O enunciado solicita ao candidato que reconheça o tipo de linguagem empregado no texto de Carl Sagan, analisando seu tom, sua acessibilidade e sua intenção comunicativa.
Justificativa da alternativa correta (C – acessível e divertida):
A alternativa C está correta porque o autor utiliza uma linguagem clara, compreensível e envolvente. É possível perceber o cuidado de Carl Sagan em apresentar informações científicas complexas – como o cálculo dos grãos de trigo no tabuleiro – de forma leve e interessante. Ele recorre a analogias, explicações etimológicas curiosas (“xeque-mate”), pequenas ironias ("Talvez o grão-vizir estivesse fazendo uma dieta rica em fibras") e até observações bem-humoradas para prender a atenção do leitor.
Essas características compõem exatamente o que se espera de um texto de divulgação científica para o grande público, conforme enfatizam autores como Massarani e Leibruder: uma linguagem acessível, didática e, sempre que possível, cativante.
Análise das alternativas incorretas:
A) Técnica e impessoal: O texto não é repleto de jargão técnico, tampouco apresenta distanciamento emocional; pelo contrário, é narrado de maneira acolhedora e próxima ao leitor.
B) Hermética e mal-humorada: Ao dizer que algo é “hermético”, refere-se a um texto fechado, de difícil compreensão. O trecho é o oposto: transparente e com tom leve.
D) Rebuscada e pretensiosa: Não há traços de rebuscamento (uso excessivo de palavras sofisticadas) nem de superioridade.

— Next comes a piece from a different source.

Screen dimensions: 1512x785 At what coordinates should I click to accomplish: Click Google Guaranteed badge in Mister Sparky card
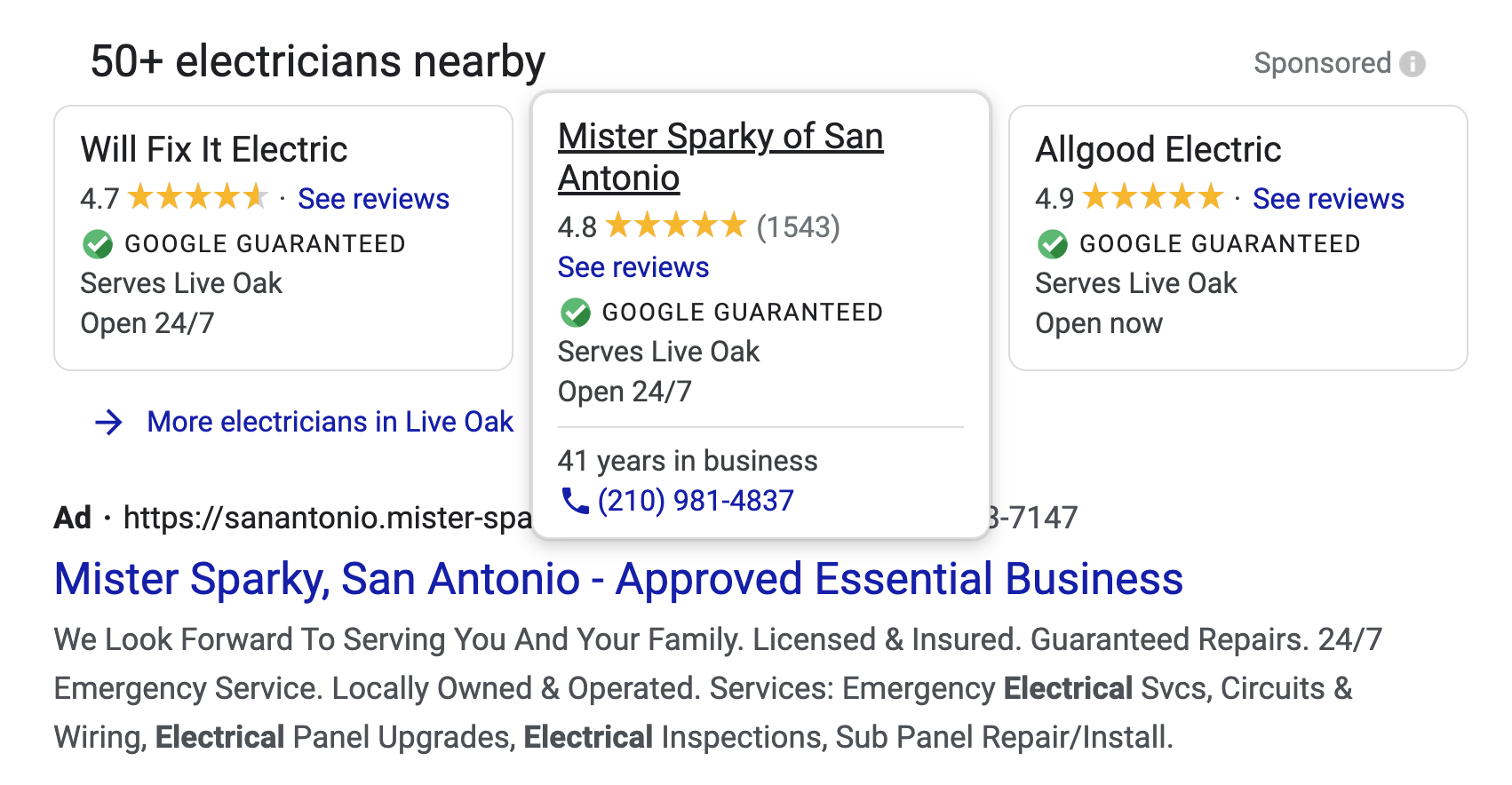pos(576,313)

A intenção é justamente o contrário: simplificar o conhecimento.
E) Inteligível e pedante: De fato, o texto é inteligível (compreensível), mas “pedante” remete à arrogância intelectual, que não se aplica aqui.
Dica de interpretação: Em questões como esta, atente-se ao tom do texto, à escolha de palavras e à intenção do autor com o público. Expressões humorísticas, explicações simples e aproximação com o leitor são indícios de linguagem acessível e divertida.
Conclusão: Pela norma-padrão e gêneros textuais, a linguagem ideal para divulgação científica é a que concilia clareza, simplicidade e boa dose de descontração, exatamente como visto no texto de Carl Sagan.